I didn't notice the tack at first, considered perfectly normal here by the way.  I wonder how that would go down in the UK - or just shrugged shoulders and "hey, another bum on a saddle"  I could imagine what some people of my acquaintance would say if I turned up with my traditional (Colombian) tack, not to mention the clockwork pony. No, on second thoughts, I just couldn't bring myself to do it (my horse, my tack I mean, not my friends turnout)


----------



## Exploding Chestnuts (2 November 2015)

But it all looks smart and suited to horse, so. I like it.


----------



## Enfys (2 November 2015)

Bonkers2 said:



			But it all looks smart and suited to horse, so. I like it.
		
Click to expand...

Quite so


----------



## chillipup (2 November 2015)

Bonkers2 said:



			But it all looks smart and suited to horse, so. I like it.
		
Click to expand...

I quite agree, they all look very smart. By the way Enfys, what do they hunt in Canada? Not those pesky chipmunks?


----------



## Enfys (2 November 2015)

chillipup said:



			I quite agree, they all look very smart. By the way Enfys, what do they hunt in Canada? Not those pesky chipmunks?

Click to expand...

PMSL. These: 







Anything else and it involves bows or rifles Deer season at the moment, I dare not go out in the woods, hi viz or not, too risky.


----------



## chillipup (2 November 2015)

Yes, I read your other post with photos; you have to wear hi-viz to stop you getting shot by hunters..that's pretty scary! Does hunting occur in the National Parks, or just in the wild, or both?


----------



## Enfys (3 November 2015)

Unless you have a 'No Hunting' sign on your property (and even then they can claim they didn't see it, or were tracking an injured animal) they hunt anywhere they like. Obviously they start on 'friendly' territory as it were.

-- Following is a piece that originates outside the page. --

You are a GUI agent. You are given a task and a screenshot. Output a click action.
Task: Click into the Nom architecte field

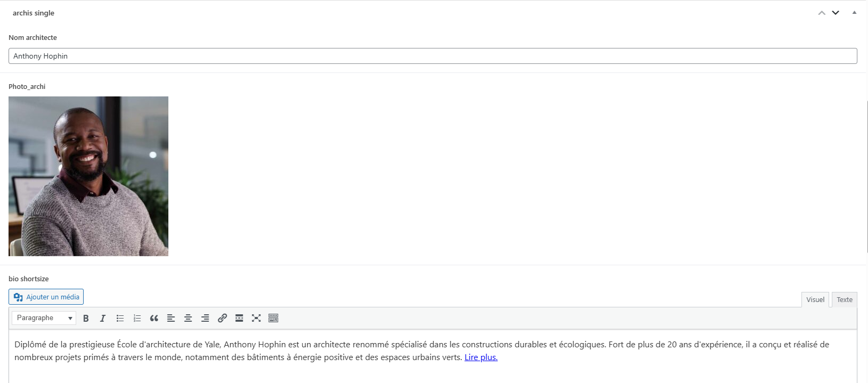pyautogui.click(x=432, y=56)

We have thousands of acres of woodland here (great riding) some Crown Land, some privately owned, but all this week (deer season right now) it has been like living on a shooting range from dawn until dusk. Lots of orange jacketed folk buzzing about on ATV's and stuffed in the back of trucks. We haven't been riding in the woods without hi-viz for weeks now, but even so, it is dodgy, bullets stray.


----------



## smja (3 November 2015)

It looks smart...don't think anyone would be bothered! Have to say that I wouldn't fancy taking on meaty hedges in that saddle, though


----------



## Enfys (3 November 2015)

smja said:



			It looks smart...don't think anyone would be bothered! Have to say that I wouldn't fancy taking on meaty hedges in that saddle, though 

Click to expand...

No, the very thought of it makes me cringe   Horns and leaping do not go hand in hand, there is a technique - as in hang on to the horn to keep your belly from meeting it  My saddles are the same basic style but have a 'handle' rather than a horn, very useful  

A photo I took at a competition we were at in summer shows exactly why ... ooooooof   (he was OK, but we all drew in a collective breath watching him, the men winced  )


----------



## Centauress (3 November 2015)

Hi Enfys, Was Just About to Ask You If You'd Had Any Snow Yet....... But Looking At The Photo, I Would Say No..... LOL LOL LOL


----------



## Equi (3 November 2015)

I didn't notice the tack until you said about it! Wouldn't fancy jumping a drop hedge in it haha


----------



## Enfys (5 November 2015)

Centauress said:



			Hi Enfys, Was Just About to Ask You If You'd Had Any Snow Yet....... But Looking At The Photo, I Would Say No..... LOL LOL LOL
		
Click to expand...

I think that photo was back in September, but no, no snow in our bit of Ontario yet, having a bit of an Indian summer recently which is nice, we don't usually get any snow worth mentioning ( talking 6" + and staying ) until about Christmas.


----------



## Enfys (5 November 2015)

equi said:



			I didn't notice the tack until you said about it! Wouldn't fancy jumping a drop hedge in it haha
		
Click to expand...

Damn dangerous things those horns are! For that competition (Xtreme Cowboy Racing) western or stock saddles are compulsory, yet the courses invariably include jumps - someone always gets hurt


----------